Les corps sont tantôt brutalement projetés au sol, tantôt statufiés ou condamnés aux mêmes gestes mécaniques répétés ; sans cesse, ils tombent, se relèvent, pour mieux s’entrechoquer ou au contraire se soutenir et s’élancer à nouveau.
Les jeux d’ombres et les projections vidéos d’images de guerre, tout comme le montage sonore construit autour d’archives (extraits de dialogues de films documentaires ou fictionnels, de lettres de guerre) nous plonge dans la vie quotidienne de ces soldats dont les chants traditionnels africains et caribéens nous ramènent à la terre qu’ils ont dû quitter mais qu’ils portent en eux.
Noir de boue et d’obus est un hommage rendu à tous ces soldats venus des Antilles, de l’Afrique noire, du Maghreb, de Madagascar qui ont lutté pour la libération de la France sans être reconnu et remercié pour leur courage et leur sacrifice. C’est aussi et surtout une célébration de la fraternité et du lien fort à l’Afrique mère à travers le tambour, instrument hautement symbolique dans la culture caribéenne, ce lien primordial à « l’Afrique collée à la chair du nègre comme une carapace » pour citer le romancier haïtien Jacques Stephen Alexis dans Compère général Soleil.
Le théâtre guadeloupéen est ainsi en prise directe avec l’histoire et la société européenne contemporaine, avec l’actualité, celle de la commémoration du centenaire de la Première Guerre Mondiale comme celle de la coupe du monde de football.
Le temps suspendu de Thuram de Véronique Kanor, pièce mise en scène par Alain Timár(4), s’inspire de la figure mythique de Lilian Thuram pour interroger les » mythologies actuelles de Guadeloupe « , titre du projet de la scène nationale L’Artchipel de Guadeloupe qui a pour objectif d’interroger les mythes antillais pour voir comment ils participent à l’élaboration d’une identité caribéenne.
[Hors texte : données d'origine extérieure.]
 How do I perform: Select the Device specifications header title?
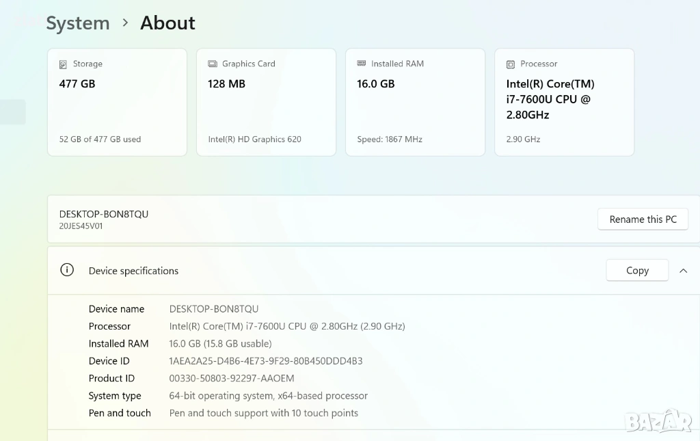pos(133,271)
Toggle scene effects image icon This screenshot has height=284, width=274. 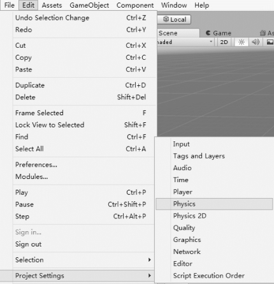(270, 42)
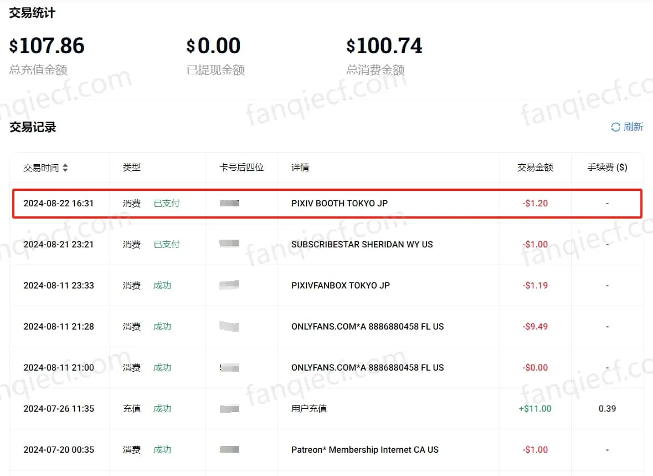Click the 类型 column header
The image size is (653, 476).
[132, 168]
Le sport, et le foot plus particulièrement, est indubitablement l’un de ces mythes modernes que l’écrivaine guadeloupéenne scrute avec humour dans une pièce poétique et philosophique qui met en scène un cinquantenaire assis devant son poste de télévision et qui traverse une crise existentielle en regardant la victoire de Thuram, homme fait Dieu pendant la coupe du monde de football de 1998.
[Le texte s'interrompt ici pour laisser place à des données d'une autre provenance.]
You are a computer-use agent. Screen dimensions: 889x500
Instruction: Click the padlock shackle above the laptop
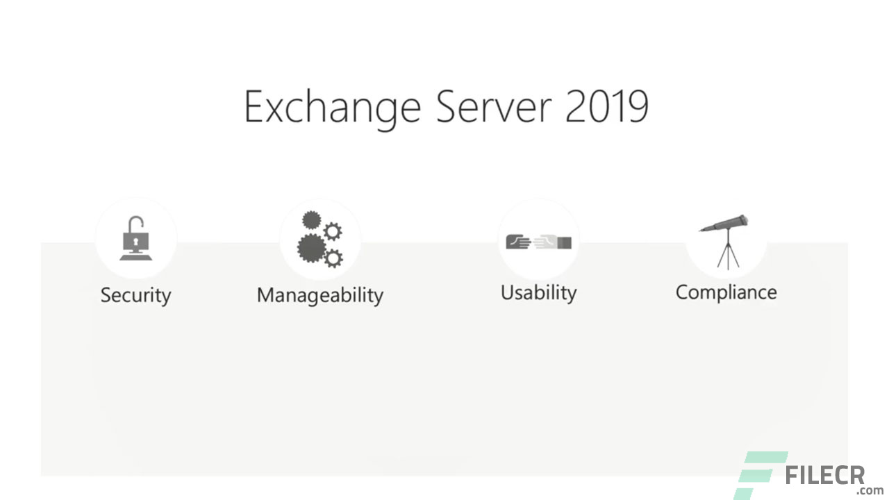tap(135, 224)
A partir d’un phénomène de société planétaire, l’auteur pose ainsi des questions sociales et identitaires antillaises en explorant aussi les effets du média télévisuel.
Cette dernière pièce s’inscrit davantage dans une veine sociale que dans une veine historique en mettant en scène ceux qui sont restés en marge de l’histoire et à qui le théâtre donne une voix. Ce théâtre permet au spectateur de se voir, de s’interroger sur la société antillaise sur des modes tantôt comiques, tantôt dramatiques.
Domino, comédie mise en scène par Laurent Tanguy(5), aborde par exemple la question de la rencontre des sexes, des races et des cultures à travers le couple d’un métropolitain et d’une Antillaise : lui aime le soleil, le rock et la tranquillité alors qu’elle préfère l’ombre, le zouk et invite sa mère tous les week-ends.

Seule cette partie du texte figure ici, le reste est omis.